Their group <grew to include> a number of families and individuals

Discussion in 'English Only' started by park sang joon, Aug 12, 2015.

  1. park sang joon Senior Member

    Korean
    In 1846, two brothers named George and Jacob Donner, along with a prosperous businessman named James Reed, organized a party to travel to California. They like many others of the time, hoped to buy land and make a better life for themselves. Their group grew to include a number of families and individuals, reaching a total of eighty-seven people, thirty-nine of them, all of whom set out from Illinois in May of the same year.
    [Source: Reading for Results Ninth Edition by Laraine Flemming]
    I'd like to know to-infinitive "to include" indicates the result of "grew."
    Thank you in advance for your help.
     
  2. bennymix

    bennymix Senior Member

    Ontario, Canada.

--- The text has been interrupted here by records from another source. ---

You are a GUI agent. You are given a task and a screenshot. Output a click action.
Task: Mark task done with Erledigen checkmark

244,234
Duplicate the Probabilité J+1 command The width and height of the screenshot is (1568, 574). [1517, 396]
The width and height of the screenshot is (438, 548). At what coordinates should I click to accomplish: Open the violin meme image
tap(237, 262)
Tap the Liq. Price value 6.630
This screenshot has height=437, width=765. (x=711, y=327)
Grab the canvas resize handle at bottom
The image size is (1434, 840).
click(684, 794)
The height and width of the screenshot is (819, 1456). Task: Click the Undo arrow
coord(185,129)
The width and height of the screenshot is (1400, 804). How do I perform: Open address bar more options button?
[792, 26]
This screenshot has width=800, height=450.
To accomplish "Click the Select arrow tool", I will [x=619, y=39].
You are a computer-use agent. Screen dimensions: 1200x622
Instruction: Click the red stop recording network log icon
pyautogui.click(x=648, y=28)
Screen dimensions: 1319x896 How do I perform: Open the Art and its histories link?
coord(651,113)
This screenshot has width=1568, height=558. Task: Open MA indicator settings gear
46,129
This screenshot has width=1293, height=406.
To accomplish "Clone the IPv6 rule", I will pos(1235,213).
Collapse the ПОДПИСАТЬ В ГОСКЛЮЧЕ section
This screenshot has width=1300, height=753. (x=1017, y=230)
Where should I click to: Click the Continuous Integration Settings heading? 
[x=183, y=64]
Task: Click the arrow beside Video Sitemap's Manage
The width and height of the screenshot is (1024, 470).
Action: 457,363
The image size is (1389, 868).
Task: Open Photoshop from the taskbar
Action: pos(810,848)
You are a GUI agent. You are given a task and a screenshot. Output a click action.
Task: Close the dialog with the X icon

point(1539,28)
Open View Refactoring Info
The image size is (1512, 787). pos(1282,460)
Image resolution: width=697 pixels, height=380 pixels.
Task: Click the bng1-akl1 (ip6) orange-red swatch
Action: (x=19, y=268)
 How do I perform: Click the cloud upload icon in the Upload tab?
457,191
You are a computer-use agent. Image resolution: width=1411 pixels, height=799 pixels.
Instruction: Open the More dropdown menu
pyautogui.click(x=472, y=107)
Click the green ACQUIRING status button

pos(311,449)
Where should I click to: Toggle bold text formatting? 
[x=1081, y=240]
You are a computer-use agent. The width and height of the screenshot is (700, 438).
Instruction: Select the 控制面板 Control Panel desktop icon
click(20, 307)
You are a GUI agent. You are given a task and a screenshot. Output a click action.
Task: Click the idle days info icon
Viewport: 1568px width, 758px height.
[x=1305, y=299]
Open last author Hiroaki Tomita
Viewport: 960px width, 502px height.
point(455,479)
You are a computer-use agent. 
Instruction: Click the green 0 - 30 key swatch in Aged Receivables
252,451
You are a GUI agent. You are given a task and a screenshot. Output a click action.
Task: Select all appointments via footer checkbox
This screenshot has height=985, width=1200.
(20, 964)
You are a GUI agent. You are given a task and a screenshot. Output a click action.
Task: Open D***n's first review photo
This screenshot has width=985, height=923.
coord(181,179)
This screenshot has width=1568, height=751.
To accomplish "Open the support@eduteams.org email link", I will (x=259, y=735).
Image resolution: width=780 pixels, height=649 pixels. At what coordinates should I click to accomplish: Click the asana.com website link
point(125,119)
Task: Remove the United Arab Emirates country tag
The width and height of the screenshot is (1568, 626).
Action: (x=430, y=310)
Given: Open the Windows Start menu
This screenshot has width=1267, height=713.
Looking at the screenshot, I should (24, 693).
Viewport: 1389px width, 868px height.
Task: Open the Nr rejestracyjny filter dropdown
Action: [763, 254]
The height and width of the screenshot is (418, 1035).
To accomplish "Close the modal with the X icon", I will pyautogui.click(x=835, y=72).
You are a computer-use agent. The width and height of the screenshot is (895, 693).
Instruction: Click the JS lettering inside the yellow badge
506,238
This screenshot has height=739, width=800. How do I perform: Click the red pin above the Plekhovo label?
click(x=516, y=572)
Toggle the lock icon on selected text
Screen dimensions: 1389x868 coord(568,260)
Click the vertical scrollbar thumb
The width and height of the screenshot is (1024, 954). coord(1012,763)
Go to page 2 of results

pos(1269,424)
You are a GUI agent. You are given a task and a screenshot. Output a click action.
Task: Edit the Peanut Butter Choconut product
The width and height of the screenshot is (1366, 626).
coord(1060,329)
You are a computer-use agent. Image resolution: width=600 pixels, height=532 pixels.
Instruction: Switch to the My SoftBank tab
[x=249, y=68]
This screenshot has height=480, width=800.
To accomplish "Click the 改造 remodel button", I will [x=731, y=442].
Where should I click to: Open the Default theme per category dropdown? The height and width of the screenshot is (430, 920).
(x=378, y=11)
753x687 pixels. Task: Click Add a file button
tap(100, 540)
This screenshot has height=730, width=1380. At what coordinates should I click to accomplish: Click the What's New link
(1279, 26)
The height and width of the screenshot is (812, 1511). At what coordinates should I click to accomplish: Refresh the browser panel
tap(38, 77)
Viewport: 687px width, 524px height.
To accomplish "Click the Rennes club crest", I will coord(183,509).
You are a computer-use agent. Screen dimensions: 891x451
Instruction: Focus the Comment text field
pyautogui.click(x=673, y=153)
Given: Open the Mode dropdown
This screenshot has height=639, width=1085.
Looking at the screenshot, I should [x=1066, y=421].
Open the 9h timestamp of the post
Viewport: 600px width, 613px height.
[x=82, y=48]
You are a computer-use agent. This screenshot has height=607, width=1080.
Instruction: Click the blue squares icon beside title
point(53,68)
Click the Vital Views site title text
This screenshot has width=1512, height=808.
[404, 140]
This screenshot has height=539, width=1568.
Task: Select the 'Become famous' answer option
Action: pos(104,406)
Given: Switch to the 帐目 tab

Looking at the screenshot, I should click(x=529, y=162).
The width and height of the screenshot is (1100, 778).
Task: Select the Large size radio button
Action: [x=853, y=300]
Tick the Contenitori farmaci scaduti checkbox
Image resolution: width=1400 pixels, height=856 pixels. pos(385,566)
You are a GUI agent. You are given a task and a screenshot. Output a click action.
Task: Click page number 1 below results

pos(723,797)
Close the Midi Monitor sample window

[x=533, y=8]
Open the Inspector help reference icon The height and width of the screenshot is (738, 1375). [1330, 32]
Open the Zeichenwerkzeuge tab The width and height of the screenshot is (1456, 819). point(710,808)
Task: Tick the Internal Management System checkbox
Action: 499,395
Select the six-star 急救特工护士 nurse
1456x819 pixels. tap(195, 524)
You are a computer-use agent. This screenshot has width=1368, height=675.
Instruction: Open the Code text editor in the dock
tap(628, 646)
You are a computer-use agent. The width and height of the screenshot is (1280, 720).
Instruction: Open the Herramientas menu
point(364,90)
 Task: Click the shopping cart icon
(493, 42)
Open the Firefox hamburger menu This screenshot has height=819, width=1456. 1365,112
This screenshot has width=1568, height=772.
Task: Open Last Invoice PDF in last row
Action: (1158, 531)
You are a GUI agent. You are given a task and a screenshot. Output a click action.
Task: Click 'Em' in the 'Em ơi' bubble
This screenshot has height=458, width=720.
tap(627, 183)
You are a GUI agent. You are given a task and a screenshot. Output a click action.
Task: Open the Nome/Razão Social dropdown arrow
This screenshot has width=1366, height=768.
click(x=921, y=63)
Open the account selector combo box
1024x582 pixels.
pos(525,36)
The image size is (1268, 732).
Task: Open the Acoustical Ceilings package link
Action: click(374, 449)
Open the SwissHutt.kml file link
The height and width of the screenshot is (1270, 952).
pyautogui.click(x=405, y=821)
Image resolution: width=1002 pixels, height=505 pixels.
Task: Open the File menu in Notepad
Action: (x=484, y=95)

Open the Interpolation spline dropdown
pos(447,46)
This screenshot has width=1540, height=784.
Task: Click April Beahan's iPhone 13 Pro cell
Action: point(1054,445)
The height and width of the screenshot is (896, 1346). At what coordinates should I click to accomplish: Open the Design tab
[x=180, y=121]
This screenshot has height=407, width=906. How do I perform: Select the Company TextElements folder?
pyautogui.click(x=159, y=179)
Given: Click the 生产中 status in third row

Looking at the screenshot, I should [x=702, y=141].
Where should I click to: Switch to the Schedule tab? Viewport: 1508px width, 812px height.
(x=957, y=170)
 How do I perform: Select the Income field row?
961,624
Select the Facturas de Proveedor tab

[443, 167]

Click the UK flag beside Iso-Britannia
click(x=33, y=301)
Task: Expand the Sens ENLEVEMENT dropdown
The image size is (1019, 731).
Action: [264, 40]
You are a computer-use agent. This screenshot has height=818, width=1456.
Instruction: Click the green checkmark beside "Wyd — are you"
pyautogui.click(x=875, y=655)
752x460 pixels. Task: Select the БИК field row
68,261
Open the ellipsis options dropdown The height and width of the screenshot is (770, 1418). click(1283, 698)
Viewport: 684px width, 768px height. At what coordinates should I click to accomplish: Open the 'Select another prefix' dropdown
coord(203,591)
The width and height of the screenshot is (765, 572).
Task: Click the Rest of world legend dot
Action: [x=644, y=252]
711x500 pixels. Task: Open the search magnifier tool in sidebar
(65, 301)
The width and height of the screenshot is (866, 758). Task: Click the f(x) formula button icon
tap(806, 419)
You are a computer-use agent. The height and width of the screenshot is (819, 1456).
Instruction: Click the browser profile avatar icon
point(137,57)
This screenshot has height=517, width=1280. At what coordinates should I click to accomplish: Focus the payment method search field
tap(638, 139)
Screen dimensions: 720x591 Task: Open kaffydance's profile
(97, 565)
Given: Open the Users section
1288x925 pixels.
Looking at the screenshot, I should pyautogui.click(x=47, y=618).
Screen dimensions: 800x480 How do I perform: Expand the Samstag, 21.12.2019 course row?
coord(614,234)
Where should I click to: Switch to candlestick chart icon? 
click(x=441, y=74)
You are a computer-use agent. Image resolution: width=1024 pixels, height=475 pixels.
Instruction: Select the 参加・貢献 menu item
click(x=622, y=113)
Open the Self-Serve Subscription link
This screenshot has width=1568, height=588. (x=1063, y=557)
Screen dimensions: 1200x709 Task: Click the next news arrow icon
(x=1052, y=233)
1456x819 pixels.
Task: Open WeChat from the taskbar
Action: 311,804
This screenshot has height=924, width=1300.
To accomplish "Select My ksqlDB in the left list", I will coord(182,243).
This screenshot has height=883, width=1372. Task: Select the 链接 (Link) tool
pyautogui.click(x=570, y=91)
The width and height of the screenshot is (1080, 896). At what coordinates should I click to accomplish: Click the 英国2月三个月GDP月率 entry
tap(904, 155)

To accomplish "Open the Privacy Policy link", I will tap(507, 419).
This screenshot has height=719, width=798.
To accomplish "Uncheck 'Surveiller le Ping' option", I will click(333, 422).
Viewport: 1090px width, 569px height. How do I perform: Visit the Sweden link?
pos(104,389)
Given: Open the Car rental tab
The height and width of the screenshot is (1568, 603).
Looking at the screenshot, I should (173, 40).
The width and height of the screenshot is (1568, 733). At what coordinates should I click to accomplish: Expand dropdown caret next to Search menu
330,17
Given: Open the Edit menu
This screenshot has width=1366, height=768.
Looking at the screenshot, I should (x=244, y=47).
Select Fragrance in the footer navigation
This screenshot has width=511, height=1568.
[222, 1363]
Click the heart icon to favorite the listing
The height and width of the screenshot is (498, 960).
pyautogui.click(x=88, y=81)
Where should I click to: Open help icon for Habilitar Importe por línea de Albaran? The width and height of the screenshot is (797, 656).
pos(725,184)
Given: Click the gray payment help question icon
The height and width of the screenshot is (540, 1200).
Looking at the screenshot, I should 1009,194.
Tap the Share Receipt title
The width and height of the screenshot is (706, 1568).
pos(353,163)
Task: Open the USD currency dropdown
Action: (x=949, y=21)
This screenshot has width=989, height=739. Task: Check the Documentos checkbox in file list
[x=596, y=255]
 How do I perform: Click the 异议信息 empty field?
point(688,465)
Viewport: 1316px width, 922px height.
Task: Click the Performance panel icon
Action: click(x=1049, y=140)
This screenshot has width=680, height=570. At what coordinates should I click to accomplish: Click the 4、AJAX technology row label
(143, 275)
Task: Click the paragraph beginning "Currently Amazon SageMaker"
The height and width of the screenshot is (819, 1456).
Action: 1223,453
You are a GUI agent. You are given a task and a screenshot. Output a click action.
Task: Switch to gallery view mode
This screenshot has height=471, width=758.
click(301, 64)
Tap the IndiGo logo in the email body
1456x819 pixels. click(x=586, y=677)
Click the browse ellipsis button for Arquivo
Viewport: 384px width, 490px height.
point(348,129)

I grew up in US.
    English (American).
    You could call it 'result'; also one could say that the growth process came to include a number of families, etc. The growth and the inclusion of new persons is really the same thing.

    You might note that there are several possible relations between
    verb + infinitive of another verb,

    in terms of overlapping (which may be total), sequencing (one after the after), etc. Compare "He had gone to answer the door." "His speech turned to babbling." "He seemed to be far away." Compare: "He started to run."